## Task instructions
Set down the data again in full, keeping every line exactly as it is.

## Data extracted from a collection
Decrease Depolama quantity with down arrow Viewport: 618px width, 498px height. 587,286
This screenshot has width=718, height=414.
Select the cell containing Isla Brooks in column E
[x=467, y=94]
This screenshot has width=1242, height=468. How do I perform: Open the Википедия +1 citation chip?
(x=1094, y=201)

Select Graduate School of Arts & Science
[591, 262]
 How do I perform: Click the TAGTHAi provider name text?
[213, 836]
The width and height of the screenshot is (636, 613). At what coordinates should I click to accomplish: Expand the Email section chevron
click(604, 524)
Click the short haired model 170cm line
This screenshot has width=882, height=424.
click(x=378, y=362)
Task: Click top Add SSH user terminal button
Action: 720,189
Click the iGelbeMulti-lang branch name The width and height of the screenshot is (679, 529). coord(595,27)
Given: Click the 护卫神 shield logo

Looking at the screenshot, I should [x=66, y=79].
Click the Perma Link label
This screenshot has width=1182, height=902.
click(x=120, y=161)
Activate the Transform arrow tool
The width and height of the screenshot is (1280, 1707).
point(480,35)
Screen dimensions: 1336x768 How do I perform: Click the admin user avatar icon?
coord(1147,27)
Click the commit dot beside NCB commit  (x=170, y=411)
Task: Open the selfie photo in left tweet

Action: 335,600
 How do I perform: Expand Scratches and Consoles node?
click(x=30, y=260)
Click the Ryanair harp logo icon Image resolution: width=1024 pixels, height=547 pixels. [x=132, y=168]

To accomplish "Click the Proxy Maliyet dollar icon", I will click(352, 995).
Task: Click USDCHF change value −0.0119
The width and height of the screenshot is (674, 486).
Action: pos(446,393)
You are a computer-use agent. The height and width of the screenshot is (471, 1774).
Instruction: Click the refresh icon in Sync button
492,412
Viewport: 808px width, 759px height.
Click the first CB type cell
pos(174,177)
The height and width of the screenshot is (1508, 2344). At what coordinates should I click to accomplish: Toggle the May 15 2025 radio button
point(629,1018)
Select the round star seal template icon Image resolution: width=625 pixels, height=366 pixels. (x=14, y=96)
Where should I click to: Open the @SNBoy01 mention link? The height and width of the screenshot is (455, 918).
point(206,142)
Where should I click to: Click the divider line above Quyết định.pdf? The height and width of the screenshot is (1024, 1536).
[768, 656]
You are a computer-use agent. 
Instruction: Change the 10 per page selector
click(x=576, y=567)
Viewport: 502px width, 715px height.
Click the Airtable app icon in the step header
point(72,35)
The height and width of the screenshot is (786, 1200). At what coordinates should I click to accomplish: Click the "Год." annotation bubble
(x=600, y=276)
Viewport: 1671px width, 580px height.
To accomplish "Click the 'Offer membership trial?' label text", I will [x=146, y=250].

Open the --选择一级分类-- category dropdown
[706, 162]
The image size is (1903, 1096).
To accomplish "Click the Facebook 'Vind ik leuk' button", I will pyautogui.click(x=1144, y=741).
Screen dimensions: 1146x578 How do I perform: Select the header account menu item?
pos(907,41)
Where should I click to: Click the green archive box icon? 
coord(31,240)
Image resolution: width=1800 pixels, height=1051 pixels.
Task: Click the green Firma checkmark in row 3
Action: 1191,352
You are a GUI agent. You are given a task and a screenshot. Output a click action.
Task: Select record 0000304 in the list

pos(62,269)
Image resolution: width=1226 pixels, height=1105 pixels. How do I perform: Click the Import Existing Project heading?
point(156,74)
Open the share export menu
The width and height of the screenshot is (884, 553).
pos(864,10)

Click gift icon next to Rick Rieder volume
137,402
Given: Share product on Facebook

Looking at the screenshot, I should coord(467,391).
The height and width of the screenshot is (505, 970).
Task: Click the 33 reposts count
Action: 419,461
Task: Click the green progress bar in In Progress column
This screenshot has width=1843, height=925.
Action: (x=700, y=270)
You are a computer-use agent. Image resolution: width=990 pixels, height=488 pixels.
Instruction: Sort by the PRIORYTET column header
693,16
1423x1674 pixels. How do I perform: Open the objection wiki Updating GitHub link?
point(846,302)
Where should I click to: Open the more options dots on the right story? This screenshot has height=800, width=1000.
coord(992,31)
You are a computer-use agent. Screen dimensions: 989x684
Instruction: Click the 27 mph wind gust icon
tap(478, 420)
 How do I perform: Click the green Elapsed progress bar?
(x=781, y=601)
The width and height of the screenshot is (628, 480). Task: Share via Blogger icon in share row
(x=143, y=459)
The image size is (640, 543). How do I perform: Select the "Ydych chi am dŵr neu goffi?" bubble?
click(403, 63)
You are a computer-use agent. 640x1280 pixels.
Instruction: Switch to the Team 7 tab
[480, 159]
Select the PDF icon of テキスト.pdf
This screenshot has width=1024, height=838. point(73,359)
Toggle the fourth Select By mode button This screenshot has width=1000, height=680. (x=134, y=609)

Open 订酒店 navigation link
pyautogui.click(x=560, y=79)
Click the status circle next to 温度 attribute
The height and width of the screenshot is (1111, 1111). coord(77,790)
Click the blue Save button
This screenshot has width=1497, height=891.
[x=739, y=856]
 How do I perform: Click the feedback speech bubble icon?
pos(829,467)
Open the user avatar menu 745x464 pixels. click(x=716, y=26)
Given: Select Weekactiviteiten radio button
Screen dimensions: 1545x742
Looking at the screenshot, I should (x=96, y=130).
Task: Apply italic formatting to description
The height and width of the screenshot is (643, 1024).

## Solution for this exercise
Decrease Depolama quantity with down arrow Viewport: 618px width, 498px height. 587,286
This screenshot has width=718, height=414.
Select the cell containing Isla Brooks in column E
[x=467, y=94]
This screenshot has width=1242, height=468. How do I perform: Open the Википедия +1 citation chip?
(x=1094, y=201)

Select Graduate School of Arts & Science
[591, 262]
 How do I perform: Click the TAGTHAi provider name text?
[213, 836]
The width and height of the screenshot is (636, 613). At what coordinates should I click to accomplish: Expand the Email section chevron
click(604, 524)
Click the short haired model 170cm line
This screenshot has width=882, height=424.
click(x=378, y=362)
Task: Click top Add SSH user terminal button
Action: 720,189
Click the iGelbeMulti-lang branch name The width and height of the screenshot is (679, 529). coord(595,27)
Given: Click the 护卫神 shield logo

Looking at the screenshot, I should [x=66, y=79].
Click the Perma Link label
This screenshot has width=1182, height=902.
click(x=120, y=161)
Activate the Transform arrow tool
The width and height of the screenshot is (1280, 1707).
point(480,35)
Screen dimensions: 1336x768 How do I perform: Click the admin user avatar icon?
coord(1147,27)
Click the commit dot beside NCB commit  (x=170, y=411)
Task: Open the selfie photo in left tweet

Action: 335,600
 How do I perform: Expand Scratches and Consoles node?
click(x=30, y=260)
Click the Ryanair harp logo icon Image resolution: width=1024 pixels, height=547 pixels. [x=132, y=168]

To accomplish "Click the Proxy Maliyet dollar icon", I will click(352, 995).
Task: Click USDCHF change value −0.0119
The width and height of the screenshot is (674, 486).
Action: pos(446,393)
You are a computer-use agent. The height and width of the screenshot is (471, 1774).
Instruction: Click the refresh icon in Sync button
492,412
Viewport: 808px width, 759px height.
Click the first CB type cell
pos(174,177)
The height and width of the screenshot is (1508, 2344). At what coordinates should I click to accomplish: Toggle the May 15 2025 radio button
point(629,1018)
Select the round star seal template icon Image resolution: width=625 pixels, height=366 pixels. (x=14, y=96)
Where should I click to: Open the @SNBoy01 mention link? The height and width of the screenshot is (455, 918).
point(206,142)
Where should I click to: Click the divider line above Quyết định.pdf? The height and width of the screenshot is (1024, 1536).
[768, 656]
You are a computer-use agent. 
Instruction: Change the 10 per page selector
click(x=576, y=567)
Viewport: 502px width, 715px height.
Click the Airtable app icon in the step header
point(72,35)
The height and width of the screenshot is (786, 1200). At what coordinates should I click to accomplish: Click the "Год." annotation bubble
(x=600, y=276)
Viewport: 1671px width, 580px height.
To accomplish "Click the 'Offer membership trial?' label text", I will [x=146, y=250].

Open the --选择一级分类-- category dropdown
[706, 162]
The image size is (1903, 1096).
To accomplish "Click the Facebook 'Vind ik leuk' button", I will pyautogui.click(x=1144, y=741).
Screen dimensions: 1146x578 How do I perform: Select the header account menu item?
pos(907,41)
Where should I click to: Click the green archive box icon? 
coord(31,240)
Image resolution: width=1800 pixels, height=1051 pixels.
Task: Click the green Firma checkmark in row 3
Action: 1191,352
You are a GUI agent. You are given a task and a screenshot. Output a click action.
Task: Select record 0000304 in the list

pos(62,269)
Image resolution: width=1226 pixels, height=1105 pixels. How do I perform: Click the Import Existing Project heading?
point(156,74)
Open the share export menu
The width and height of the screenshot is (884, 553).
pos(864,10)

Click gift icon next to Rick Rieder volume
137,402
Given: Share product on Facebook

Looking at the screenshot, I should coord(467,391).
The height and width of the screenshot is (505, 970).
Task: Click the 33 reposts count
Action: 419,461
Task: Click the green progress bar in In Progress column
This screenshot has width=1843, height=925.
Action: (x=700, y=270)
You are a computer-use agent. Image resolution: width=990 pixels, height=488 pixels.
Instruction: Sort by the PRIORYTET column header
693,16
1423x1674 pixels. How do I perform: Open the objection wiki Updating GitHub link?
point(846,302)
Where should I click to: Open the more options dots on the right story? This screenshot has height=800, width=1000.
coord(992,31)
You are a computer-use agent. Screen dimensions: 989x684
Instruction: Click the 27 mph wind gust icon
tap(478, 420)
 How do I perform: Click the green Elapsed progress bar?
(x=781, y=601)
The width and height of the screenshot is (628, 480). Task: Share via Blogger icon in share row
(x=143, y=459)
The image size is (640, 543). How do I perform: Select the "Ydych chi am dŵr neu goffi?" bubble?
click(403, 63)
You are a computer-use agent. 640x1280 pixels.
Instruction: Switch to the Team 7 tab
[480, 159]
Select the PDF icon of テキスト.pdf
This screenshot has width=1024, height=838. point(73,359)
Toggle the fourth Select By mode button This screenshot has width=1000, height=680. (x=134, y=609)

Open 订酒店 navigation link
pyautogui.click(x=560, y=79)
Click the status circle next to 温度 attribute
The height and width of the screenshot is (1111, 1111). coord(77,790)
Click the blue Save button
This screenshot has width=1497, height=891.
[x=739, y=856]
 How do I perform: Click the feedback speech bubble icon?
pos(829,467)
Open the user avatar menu 745x464 pixels. click(x=716, y=26)
Given: Select Weekactiviteiten radio button
Screen dimensions: 1545x742
Looking at the screenshot, I should (x=96, y=130).
Task: Apply italic formatting to description
The height and width of the screenshot is (643, 1024).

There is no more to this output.